— What you need to do —
Repeat the data exactly, with every line included.

— Dataset —
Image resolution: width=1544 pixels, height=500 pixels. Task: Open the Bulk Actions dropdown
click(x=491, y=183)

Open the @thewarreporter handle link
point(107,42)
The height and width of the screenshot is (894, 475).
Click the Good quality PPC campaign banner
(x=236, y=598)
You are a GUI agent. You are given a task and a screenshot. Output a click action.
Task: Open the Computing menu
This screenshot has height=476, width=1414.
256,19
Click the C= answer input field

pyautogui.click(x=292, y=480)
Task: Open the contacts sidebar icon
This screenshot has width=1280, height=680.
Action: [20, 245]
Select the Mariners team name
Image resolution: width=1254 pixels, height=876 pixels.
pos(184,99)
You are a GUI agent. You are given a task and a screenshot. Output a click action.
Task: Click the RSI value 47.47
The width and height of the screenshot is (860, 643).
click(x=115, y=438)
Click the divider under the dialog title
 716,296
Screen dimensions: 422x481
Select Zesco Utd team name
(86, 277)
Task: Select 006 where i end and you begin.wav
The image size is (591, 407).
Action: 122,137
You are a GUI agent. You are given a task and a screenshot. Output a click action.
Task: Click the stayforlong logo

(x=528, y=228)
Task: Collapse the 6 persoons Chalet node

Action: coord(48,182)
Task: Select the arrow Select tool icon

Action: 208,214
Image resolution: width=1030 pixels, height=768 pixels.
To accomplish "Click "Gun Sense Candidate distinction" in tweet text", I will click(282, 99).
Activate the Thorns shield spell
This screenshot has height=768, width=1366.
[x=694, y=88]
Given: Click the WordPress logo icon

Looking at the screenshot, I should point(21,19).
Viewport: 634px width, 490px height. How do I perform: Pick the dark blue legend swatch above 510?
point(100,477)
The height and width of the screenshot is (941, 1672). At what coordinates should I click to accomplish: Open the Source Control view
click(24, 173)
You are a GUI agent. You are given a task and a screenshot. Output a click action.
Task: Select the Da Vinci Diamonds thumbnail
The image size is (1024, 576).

— Written answer —
Image resolution: width=1544 pixels, height=500 pixels. Task: Open the Bulk Actions dropdown
click(x=491, y=183)

Open the @thewarreporter handle link
point(107,42)
The height and width of the screenshot is (894, 475).
Click the Good quality PPC campaign banner
(x=236, y=598)
You are a GUI agent. You are given a task and a screenshot. Output a click action.
Task: Open the Computing menu
This screenshot has height=476, width=1414.
256,19
Click the C= answer input field

pyautogui.click(x=292, y=480)
Task: Open the contacts sidebar icon
This screenshot has width=1280, height=680.
Action: [20, 245]
Select the Mariners team name
Image resolution: width=1254 pixels, height=876 pixels.
pos(184,99)
You are a GUI agent. You are given a task and a screenshot. Output a click action.
Task: Click the RSI value 47.47
The width and height of the screenshot is (860, 643).
click(x=115, y=438)
Click the divider under the dialog title
 716,296
Screen dimensions: 422x481
Select Zesco Utd team name
(86, 277)
Task: Select 006 where i end and you begin.wav
The image size is (591, 407).
Action: 122,137
You are a GUI agent. You are given a task and a screenshot. Output a click action.
Task: Click the stayforlong logo

(x=528, y=228)
Task: Collapse the 6 persoons Chalet node

Action: coord(48,182)
Task: Select the arrow Select tool icon

Action: 208,214
Image resolution: width=1030 pixels, height=768 pixels.
To accomplish "Click "Gun Sense Candidate distinction" in tweet text", I will click(282, 99).
Activate the Thorns shield spell
This screenshot has height=768, width=1366.
[x=694, y=88]
Given: Click the WordPress logo icon

Looking at the screenshot, I should point(21,19).
Viewport: 634px width, 490px height. How do I perform: Pick the dark blue legend swatch above 510?
point(100,477)
The height and width of the screenshot is (941, 1672). At what coordinates should I click to accomplish: Open the Source Control view
click(24, 173)
You are a GUI agent. You are given a task and a screenshot. Output a click action.
Task: Select the Da Vinci Diamonds thumbnail
The image size is (1024, 576).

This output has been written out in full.